● **Brano dell'esercizio**
Esistono inoltre aree cerebrali che sono correlate con il controllo emozionale
come alcune aree del lobo frontale e le strutture del sistema limbico.
Il sistema limbico comprende le aree limbiche che sono in stretta relazione con
l’ambiente interno intrapersonale (regolato dall’ipotalamo) e deputate al
controllo sottocorticale delle emozioni e le aree paralimbiche, interposte tra la
neocorteccia e le aree limbiche che insieme alle aree frontali costituiscono il
sistema di controllo corticale delle risposte emozionali.
Le aree della corteccia cerebrale sono collegate con strutture sottocorticali,
rappresentate dai gangli della base, dal tronco dell’encefalo e dal talamo. Queste
strutture svolgono un ruolo importante non solo nel controllo delle funzioni
sensoriali e motorie ma anche nella mediazione dei processi cognitivi ed
emozionali.
Dal tronco dell’encefalo, struttura situata sotto il cervello e costituita dal bulbo,
dal ponte e dal mesencefalo, originano sistemi neurali a proiezione diffusa che
esercitano un’azione modulatrice sulla corteccia cerebrale, regolando la
vigilanza, l’attenzione e altre importanti funzioni di controllo, come l’umore e la
motivazione. I nuclei del tronco dell’encefalo formano dei gruppi nucleari
circoscritti all’interno di una rete diffusa di neuroni chiamata formazione
reticolare.
I neuroni di questi nuclei sono divisi in:
- neuroni dopaminergici: importanti per il controllo del movimento ed a
seguito di una loro distruzione o degenerazione si verificano i disturbi
motori del morbo di Parkinson;
- neuroni serotoninergici: che svolgono un ruolo nella regolazione del
comportamento alimentare, sessuale, nel controllo dell’ansia e dell’umore,
nel controllo delle condotte impulsive e dell’aggressività , nel mediare gli
effetti soggettivi dell’alcol;
- neuroni noradrenergici: che esercitano una influenza tonica modulatrice
sui neuroni della corteccia cerebrale, influenzando numero aspetti
dell’arousal e della attenzione, della memoria, dei comportamenti affettivi,
influenzando negativamente l’attività del locus ceruleus;
- neuroni colinergici: del tronco dell’encefalo che svolgono un ruolo nel
controllo di diverse funzioni cognitive, in particolare della memoria e
dell’attenzione. Nella demenza di Alzheimer è presente una degenerazione
di questo sistema, inizialmente a livello dell’ippocampo;
- neuroni gabaergici e istaminergici: che intervengono nel controllo
dell’ansia, delle funzioni neurovegetative e nel controllo della percezione
degli stimoli dolorifici.
Questi gruppi di neuroni prendono il nome di “funzioni stato-dipendenti” perché
influenzano lo stato di elaborazione dei processi cognitivo-emozionali mediati
dalla corteccia cerebrale: i processi cognitivo-emozionali corticali dipendono a
loro volta dalla integrità delle cosiddette “funzioni strumentali” come il
linguaggio, che sono mediate da reti neuronali cortico-sottocorticali dedicate
alla elaborazione di una specifica funzione.

● **Compiti da svolgere**
(A) Traduci in inglese questa frase del brano sulle aree cerebrali: "Queste strutture svolgono un ruolo importante non solo nel controllo delle funzioni sensoriali e motorie ma anche nella mediazione dei processi cognitivi ed emozionali."
(B) Rispondi alle seguenti domande sul brano sulle aree cerebrali.
(i) Da quali strutture è costituito il tronco dell'encefalo?
(ii) Che cosa si verifica in seguito alla distruzione o degenerazione dei neuroni dopaminergici?
(iii) Nella demenza di Alzheimer, a livello di quale struttura inizia la degenerazione del sistema colinergico?
I record non c'entrano nulla con questo esercizio.

● **Contenuto dei dati**
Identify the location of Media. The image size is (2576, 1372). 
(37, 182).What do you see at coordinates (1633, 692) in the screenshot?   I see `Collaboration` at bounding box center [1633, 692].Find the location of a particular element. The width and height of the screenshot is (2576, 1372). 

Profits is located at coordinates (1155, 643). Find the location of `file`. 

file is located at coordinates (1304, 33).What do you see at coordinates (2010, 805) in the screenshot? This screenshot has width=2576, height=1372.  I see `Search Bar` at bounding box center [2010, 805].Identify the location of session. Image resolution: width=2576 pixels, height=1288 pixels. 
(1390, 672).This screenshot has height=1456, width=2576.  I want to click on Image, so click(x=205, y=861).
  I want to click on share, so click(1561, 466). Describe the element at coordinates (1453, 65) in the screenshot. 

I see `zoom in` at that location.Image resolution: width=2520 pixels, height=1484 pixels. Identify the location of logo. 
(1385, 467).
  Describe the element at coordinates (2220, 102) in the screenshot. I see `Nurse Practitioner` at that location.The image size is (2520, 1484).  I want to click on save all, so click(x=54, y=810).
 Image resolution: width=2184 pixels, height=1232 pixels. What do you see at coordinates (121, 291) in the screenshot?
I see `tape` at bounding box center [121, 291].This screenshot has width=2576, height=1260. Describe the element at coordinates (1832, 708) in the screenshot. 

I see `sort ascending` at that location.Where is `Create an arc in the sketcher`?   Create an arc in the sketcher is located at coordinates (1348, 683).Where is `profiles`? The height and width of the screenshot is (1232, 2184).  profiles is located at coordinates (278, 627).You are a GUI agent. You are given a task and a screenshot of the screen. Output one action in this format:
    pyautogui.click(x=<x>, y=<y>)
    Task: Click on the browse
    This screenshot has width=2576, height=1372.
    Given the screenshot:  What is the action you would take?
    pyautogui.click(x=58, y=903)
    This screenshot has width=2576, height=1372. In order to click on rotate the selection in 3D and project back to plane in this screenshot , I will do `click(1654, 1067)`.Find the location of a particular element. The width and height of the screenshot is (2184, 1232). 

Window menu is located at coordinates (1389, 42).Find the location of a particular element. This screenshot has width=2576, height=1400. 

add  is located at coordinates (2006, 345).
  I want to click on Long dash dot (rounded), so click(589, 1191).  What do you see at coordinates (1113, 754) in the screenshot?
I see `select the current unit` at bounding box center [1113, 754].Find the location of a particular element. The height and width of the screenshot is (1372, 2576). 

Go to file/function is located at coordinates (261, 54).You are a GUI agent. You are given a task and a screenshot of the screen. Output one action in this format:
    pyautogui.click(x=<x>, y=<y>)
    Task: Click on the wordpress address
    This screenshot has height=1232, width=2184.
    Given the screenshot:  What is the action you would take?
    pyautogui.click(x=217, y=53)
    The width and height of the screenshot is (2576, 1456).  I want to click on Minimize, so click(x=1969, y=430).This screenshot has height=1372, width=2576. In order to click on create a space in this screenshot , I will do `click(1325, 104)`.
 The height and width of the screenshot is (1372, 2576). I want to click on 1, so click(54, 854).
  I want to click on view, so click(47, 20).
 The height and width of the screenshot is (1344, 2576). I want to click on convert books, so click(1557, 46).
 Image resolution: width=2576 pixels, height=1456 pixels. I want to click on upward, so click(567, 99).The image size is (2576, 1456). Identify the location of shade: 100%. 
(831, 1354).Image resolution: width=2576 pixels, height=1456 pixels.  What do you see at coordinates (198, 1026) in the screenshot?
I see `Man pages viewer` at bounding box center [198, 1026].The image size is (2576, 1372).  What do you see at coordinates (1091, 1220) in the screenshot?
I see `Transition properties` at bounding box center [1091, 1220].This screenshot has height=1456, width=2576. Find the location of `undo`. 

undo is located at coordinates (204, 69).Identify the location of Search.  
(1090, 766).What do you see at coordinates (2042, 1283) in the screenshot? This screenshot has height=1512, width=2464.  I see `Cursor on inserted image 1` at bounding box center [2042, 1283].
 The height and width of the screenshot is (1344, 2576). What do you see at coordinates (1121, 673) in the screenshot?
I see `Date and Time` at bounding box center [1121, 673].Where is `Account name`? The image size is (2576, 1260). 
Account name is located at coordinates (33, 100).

● **Risultati dell'esercizio**
(A) These structures play an important role not only in the control of sensory and motor functions but also in the mediation of cognitive and emotional processes.

(B)
(i) Il tronco dell'encefalo è costituito dal bulbo, dal ponte e dal mesencefalo.
(ii) Si verificano i disturbi motori del morbo di Parkinson.
(iii) La degenerazione inizia a livello dell'ippocampo.